For ethical reasons (i.e., ensuring that all patients with pain receive the actual drug during the course of the study), only ibuprofen gargles will be administered from day 3 onward (
Table 4). The present crossover study will be conducted between days 1 and 2 because our previous study showed that the median duration of the effect of the ibuprofen gargle was approximately 20 min, with no carryover effect when comparing days 1 and 2 [
8]. Therefore, we selected the ibuprofen gargle as a test drug for the treatment of patients with OLP and oral lichenoid lesions, with a trial efficacy period of 5 days for short-term treatment.
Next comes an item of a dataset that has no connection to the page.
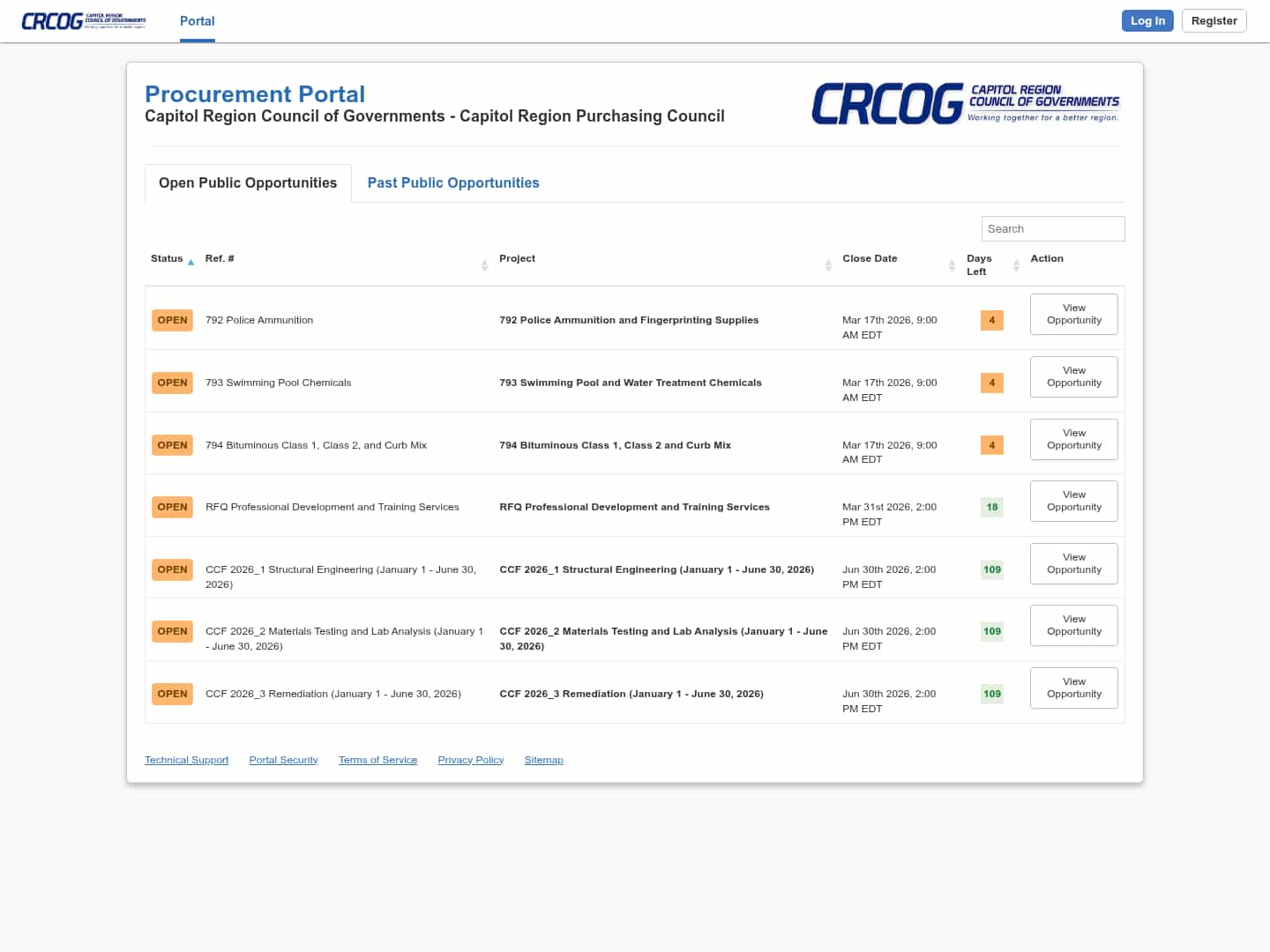
Task: Click the CRCOG logo in the top navbar
Action: click(84, 21)
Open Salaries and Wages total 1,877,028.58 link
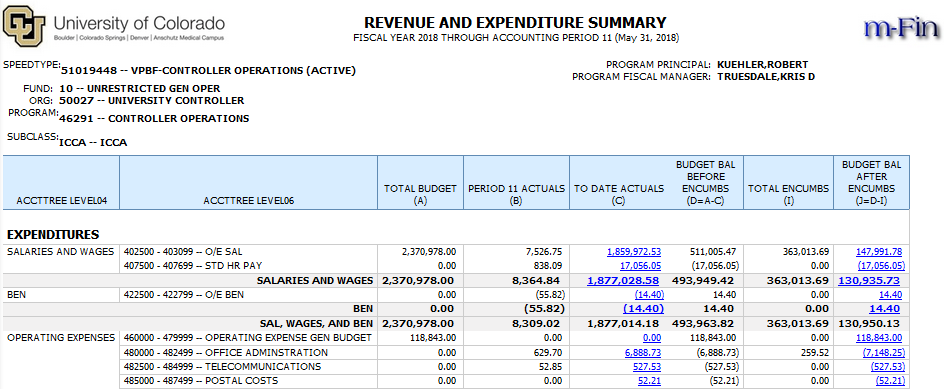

This duration was selected to ensure that various degrees of OLP-related pain, which fluctuates over time and throughout the course of a day [
11], could be treated with the ibuprofen gargle. Additionally, this duration avoids the potential prolonged use of ineffective medication if the ibuprofen gargle does not result in a clinically significant effect. During the long-term extension study, all patients presenting with adverse events and clinically significant conditions will be followed up until these events and conditions resolve, stabilize, or are judged by the investigator to be no longer clinically significant. Based on our clinical experience, we will perform 6 months of follow-up for safety assessment.
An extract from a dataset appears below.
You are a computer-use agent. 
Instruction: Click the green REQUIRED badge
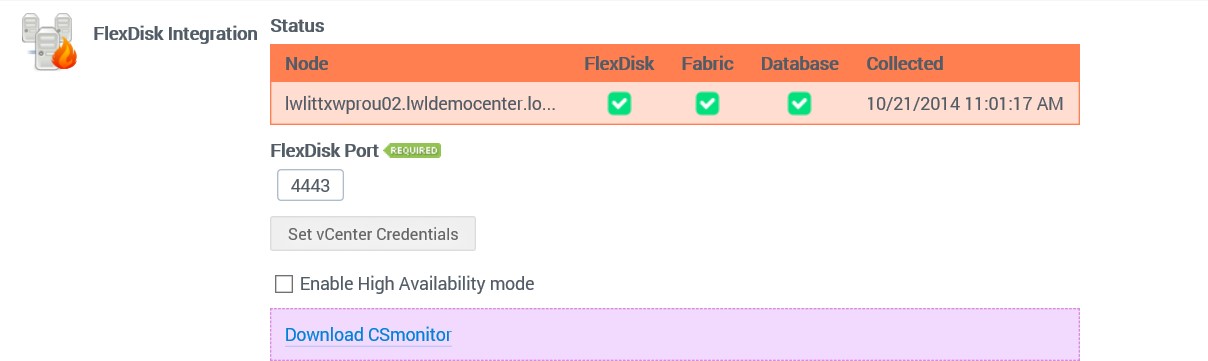tap(413, 150)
Because previous clinical trials studied only ibuprofen-containing drugs without a placebo/control group, the present clinical trial is designed as a placebo-controlled comparative study to examine the placebo effect [
8]. Therefore, this trial aims to evaluate the efficacy of an ibuprofen gargle compared with the efficacy of a placebo gargle for pain relief in patients with OLP and oral lichenoid lesions. Additionally, because OLP is associated with erosions, ulcers, and the loss of keratinized mucosa, topically administered ibuprofen is expected to be rapidly absorbed into the affected area [
12].
This study has a few potential benefits. First, because lesions with refractory ulcers (e.g., OLP) are treated with coping strategies, efforts to control oral pain can substantially improve QOL for patients with OLP. However, oral analgesics generally are taken two or three times daily and do not have a long half-life; this leads to intervals of uncontrolled pain. Additionally, pain fluctuates over time. Therefore, gargling as needed (i.e., when pain is present) may allow patients to control symptoms of pain with low doses of ibuprofen while experiencing fewer adverse events compared with oral analgesics. Second, ibuprofen is an inexpensive analgesic; thus, its use is not expected to incur a large financial burden for most patients. Third, this study uses a placebo-controlled, double-blind, randomized crossover design to strengthen the assessment of subjective endpoints (i.e., VAS and PROMS scale). Fourth, this study uses two subjective endpoints: VAS values and PROMS scores (both on continuous scales of 0–100), which serve as indicators of pain intensity and QOL, respectively. The PROMS scale has demonstrated positive correlations with scales that measure depression and negative correlations with scales that measure both physical and emotional well-being [
13]; thus, it provides a concise assessment of QOL that has been specifically validated for patients with ulcerative oral lesions. Nevertheless, this study has an important limitation in that it will be conducted at a single center to facilitate the formulation and dispensing of the ibuprofen gargle. Overall, the results of this study may provide valuable evidence regarding the effectiveness of ibuprofen rinses for the treatment of painful OLP.